> [TEXTO EM ANÁLISE]:
Os medos da IA parecem originar-se de algumas causas comuns: ansiedade geral sobre a inteligência da máquina, o medo do desemprego em massa, preocupações com a superinteligência, colocar o poder da IA nas mãos de pessoas erradas e preocupação e cautela gerais quando se trata às novas tecnologias, incluindo aí o viés algorítmico.

Um tema recorrente em filmes e livros de ficção científica são os sistemas de IA que se tornam desonestos – pense em HAL de 2001: Uma Odisséia no Espaço ou a série de filmes Terminator. As pessoas não gostam de máquinas que ficam muito inteligentes, porque tememos não poder controlá-las. No entanto, assim como temos exemplos de HAL e Terminator, também temos exemplos como C3PO e os computadores de Star Trek. Esses são sistemas altamente inteligentes que estão sob o controle dos humanos. O futuro poderia ser tão grande e benigno quanto Star Trek se tivéssemos essa perspectiva sobre as possibilidades das máquinas inteligentes.

Particularmente, acredito que o pior que pode nos acontecer é a rejeição, a repulsa provocada pelo medo do que, potencialmente, a IA e os algoritmos são capazes. Não só porque por ser um freio indesejado à inovação, mas porque em nada contribuiria para garantir o melhor funcionamento da tecnologia para todos.

Muitas mentes brilhantes não temem a IA, mas se preocupam em garantir que façamos bom uso da tecnologia. Um uso adequado, responsável e ético.

A Ciência da Computação evoluiu bastante desde que HAL surgiu no cinema, e se o Dr. Chandra, seu inventor, estivesse aqui hoje, ele certamente teria um monte de perguntas sobre como garantir que a IA possa, de fato, ser serendipidade, como afirma Kei-Fu Lee, e consiga salvar a nossa humanidade.

Kai-Fu Lee é hoje um dos principais nomes em inteligência artificial. É conhecido pelo seu livro “As Superpotências da IA” e se prepara para lançar, em parceria com Chen Quiufan, “AI 2041: Ten Visions for Our Futur“. Mas tem uma opinião um tanto otimista e utópica de como a IA irá mudar radicalmente o mundo: “nos libertar de ter de fazer os trabalhos rotineiros, para que sejamos capazes de nos concentrar nas coisas emocionantes, divertidas e apaixonantes, que, afinal, são as razões pelas quais viemos a esta terra”.

Razão. Está aí algo que realmente move a humanidade em direção à evolução e às novas descobertas. Precisamos de mais razão aos tratarmos a IA. Entre as narrativas apocalípticas e utópicas, precisaremos apostar no bom senso e nos agarrarmos firmemente aos valores e à ética humanos para aproveitar os benefícios da tecnologia, como advoga Fei-Fei Li, co-diretora e especialista em visão computacional do Institute for Human-Centered AI (HAI) de Stanford que, aliás, acaba de realizar a conferência “Intelligence Augmentation: AI Empowering People to Solve Global Challenges“.

> [TAREFA PROPOSTA]: De acordo com o texto sobre os medos da inteligência artificial, por qual livro Kai-Fu Lee é conhecido?

> [DADOS FORNECIDOS]:
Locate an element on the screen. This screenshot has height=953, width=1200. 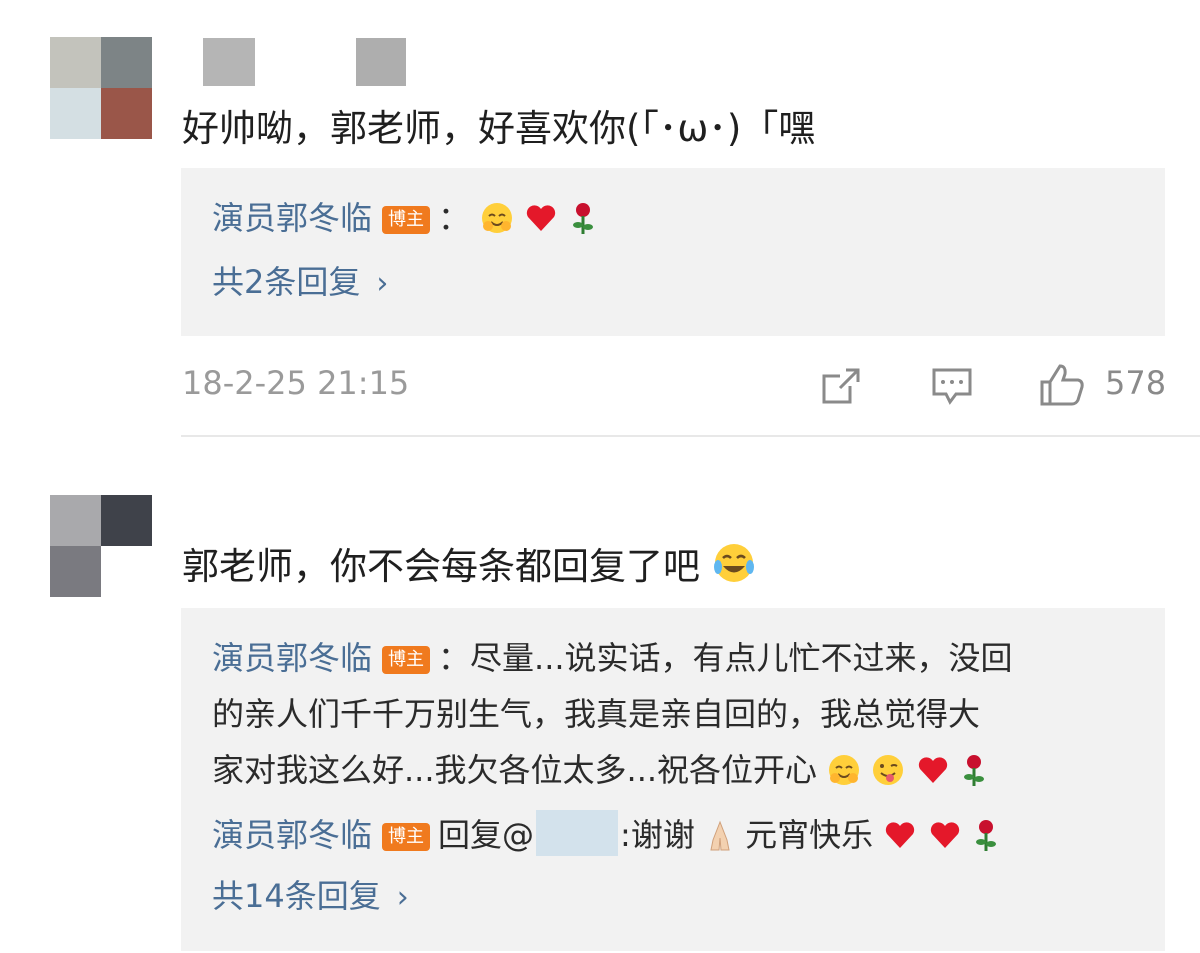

* * *

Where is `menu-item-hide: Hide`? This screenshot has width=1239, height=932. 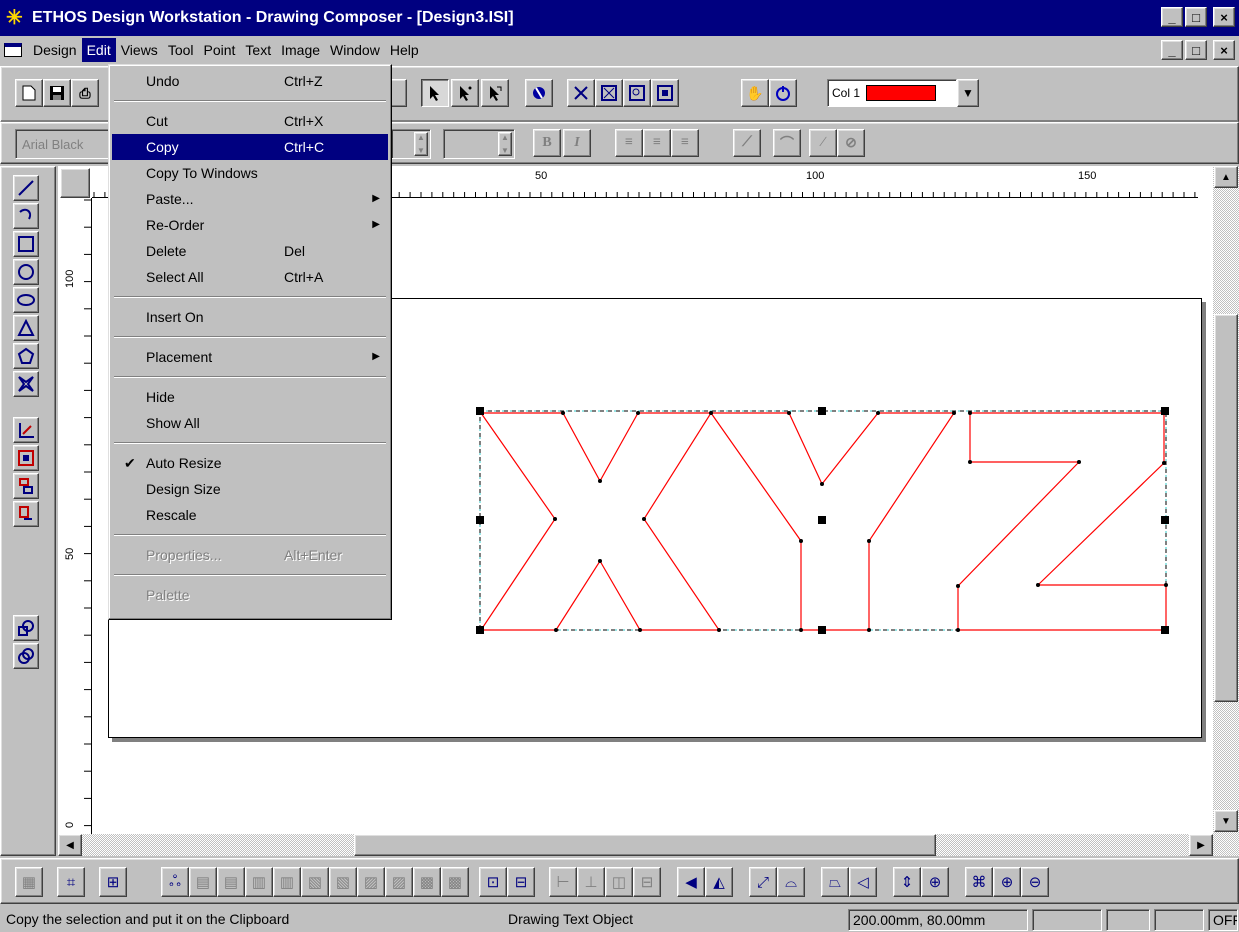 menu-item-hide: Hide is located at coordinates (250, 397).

--

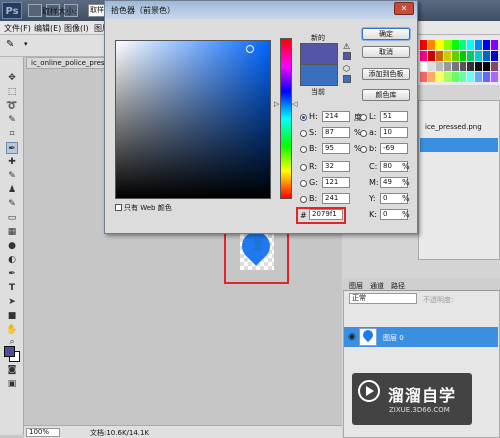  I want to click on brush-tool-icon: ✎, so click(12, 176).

> [RESPOSTA REDIGIDA]: Pelo livro “As Superpotências da IA”.